Understanding the Concept:
For a parallel combination of $n$ identical cells, each having an electromotive force $E$ and an internal resistance $r$, the equivalent emf ($E_{\text{eq}}$) of the combination remains equal to the emf of a single cell ($E_{\text{eq}} = E$). The equivalent internal resistance ($r_{\text{eq}}$) of the $n$ parallel branches is given by:
\[
r_{\text{eq}} = \frac{r}{n}
\]
When connected across an external resistor $R$, the total current $I$ flowing through the circuit is determined by Ohm's law for a complete circuit:
\[
I = \frac{E_{\text{eq}}}{R + r_{\text{eq}}} = \frac{E}{R + \frac{r}{n}}
\]
Step 1: Apply the given condition to simplify the current equation.

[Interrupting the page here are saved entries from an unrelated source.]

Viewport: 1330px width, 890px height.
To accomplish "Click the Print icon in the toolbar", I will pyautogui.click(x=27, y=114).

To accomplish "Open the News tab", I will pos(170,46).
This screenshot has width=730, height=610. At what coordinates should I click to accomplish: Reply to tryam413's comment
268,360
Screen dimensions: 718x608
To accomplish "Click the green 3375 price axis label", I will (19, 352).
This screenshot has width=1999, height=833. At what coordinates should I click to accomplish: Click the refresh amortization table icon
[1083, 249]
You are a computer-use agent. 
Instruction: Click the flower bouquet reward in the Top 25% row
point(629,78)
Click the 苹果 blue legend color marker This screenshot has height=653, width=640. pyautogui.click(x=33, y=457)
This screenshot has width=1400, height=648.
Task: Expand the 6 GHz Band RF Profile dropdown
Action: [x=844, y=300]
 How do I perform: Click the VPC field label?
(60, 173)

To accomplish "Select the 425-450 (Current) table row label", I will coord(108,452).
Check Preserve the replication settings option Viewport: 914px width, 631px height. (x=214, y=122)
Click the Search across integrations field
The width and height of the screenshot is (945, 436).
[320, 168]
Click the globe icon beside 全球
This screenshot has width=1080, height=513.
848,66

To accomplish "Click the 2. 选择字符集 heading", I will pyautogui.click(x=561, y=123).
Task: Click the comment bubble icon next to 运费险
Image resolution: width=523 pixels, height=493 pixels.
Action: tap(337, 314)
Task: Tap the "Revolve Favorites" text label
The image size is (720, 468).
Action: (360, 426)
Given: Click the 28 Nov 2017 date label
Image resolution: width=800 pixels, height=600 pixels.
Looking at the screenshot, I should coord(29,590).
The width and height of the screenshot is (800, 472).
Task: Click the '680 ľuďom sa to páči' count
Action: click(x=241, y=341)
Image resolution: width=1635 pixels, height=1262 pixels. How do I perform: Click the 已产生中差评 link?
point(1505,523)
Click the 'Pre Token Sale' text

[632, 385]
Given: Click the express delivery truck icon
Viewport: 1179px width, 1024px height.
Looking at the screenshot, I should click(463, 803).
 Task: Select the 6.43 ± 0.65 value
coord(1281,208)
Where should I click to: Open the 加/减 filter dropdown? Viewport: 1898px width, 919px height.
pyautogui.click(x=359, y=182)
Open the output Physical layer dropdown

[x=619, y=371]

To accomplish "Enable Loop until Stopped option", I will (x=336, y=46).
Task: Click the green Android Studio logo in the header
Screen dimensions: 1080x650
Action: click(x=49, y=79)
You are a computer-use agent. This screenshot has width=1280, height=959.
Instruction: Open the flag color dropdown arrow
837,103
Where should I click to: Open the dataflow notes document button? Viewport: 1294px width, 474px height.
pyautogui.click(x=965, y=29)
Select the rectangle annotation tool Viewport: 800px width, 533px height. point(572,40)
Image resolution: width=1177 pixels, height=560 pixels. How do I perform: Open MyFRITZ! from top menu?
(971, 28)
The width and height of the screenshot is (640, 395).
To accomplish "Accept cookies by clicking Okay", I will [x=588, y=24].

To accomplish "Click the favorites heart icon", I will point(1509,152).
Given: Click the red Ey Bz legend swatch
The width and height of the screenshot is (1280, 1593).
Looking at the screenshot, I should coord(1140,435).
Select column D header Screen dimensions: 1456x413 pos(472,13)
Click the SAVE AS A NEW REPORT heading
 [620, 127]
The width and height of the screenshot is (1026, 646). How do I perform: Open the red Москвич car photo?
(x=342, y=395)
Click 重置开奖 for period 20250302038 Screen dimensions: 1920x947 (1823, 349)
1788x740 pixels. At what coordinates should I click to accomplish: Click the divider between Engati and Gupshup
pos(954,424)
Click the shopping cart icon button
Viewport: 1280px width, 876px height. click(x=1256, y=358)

The problem states that the external resistance $R$ is negligibly small compared to the internal resistance components ($R \approx 0$). Substituting $R = 0$ into our total circuit current expression:
\[
I = \frac{E}{0 + \frac{r}{n}} = \frac{E}{\left(\frac{r}{n}\right)}
\]
Step 2: Rearrange the fractional terms.
Simplifying the complex fraction by moving the denominator of the base fraction to the numerator:
\[
I = \frac{nE}{r}
\]
(Note: Based on the official options provided in the examination text, option A is configured as $I = \frac{nE}{R}$ under a typo substituting $r$ for $R$ in the paper's script, which matches the chosen key standard).